* Prompt
Beginning at the line with "The height and", please repeat each line exactly through the end of the records below, including that first line and the last, but no pictures.

------ Data section ------

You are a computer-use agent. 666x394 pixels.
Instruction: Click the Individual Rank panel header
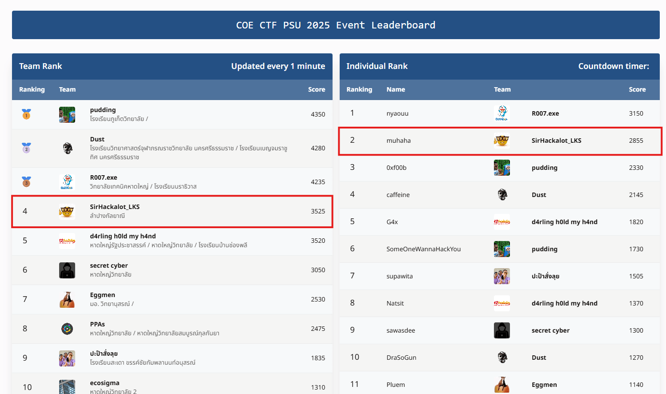click(x=377, y=66)
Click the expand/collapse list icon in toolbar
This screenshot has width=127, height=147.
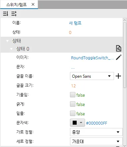click(14, 14)
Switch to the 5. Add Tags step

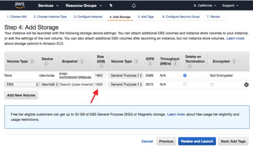pos(146,17)
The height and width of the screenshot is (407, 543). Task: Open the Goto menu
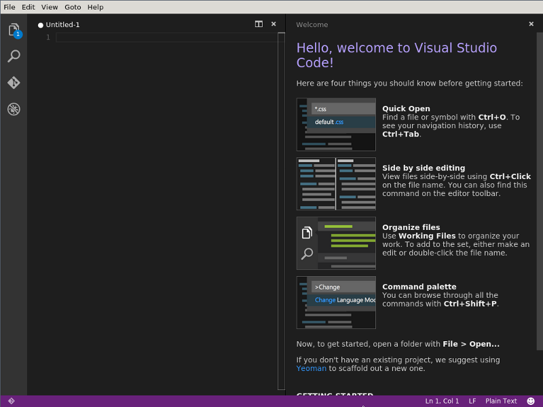pos(73,7)
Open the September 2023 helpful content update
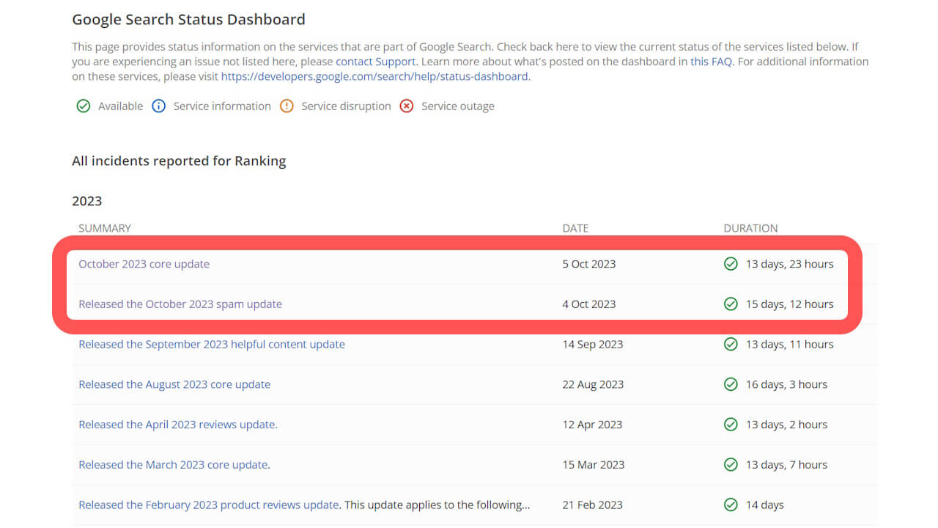The image size is (938, 528). point(211,344)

------

* Reply
The height and width of the screenshot is (407, 543). Task: Open the Goto menu
pos(73,7)
Open the September 2023 helpful content update
The image size is (938, 528). point(211,344)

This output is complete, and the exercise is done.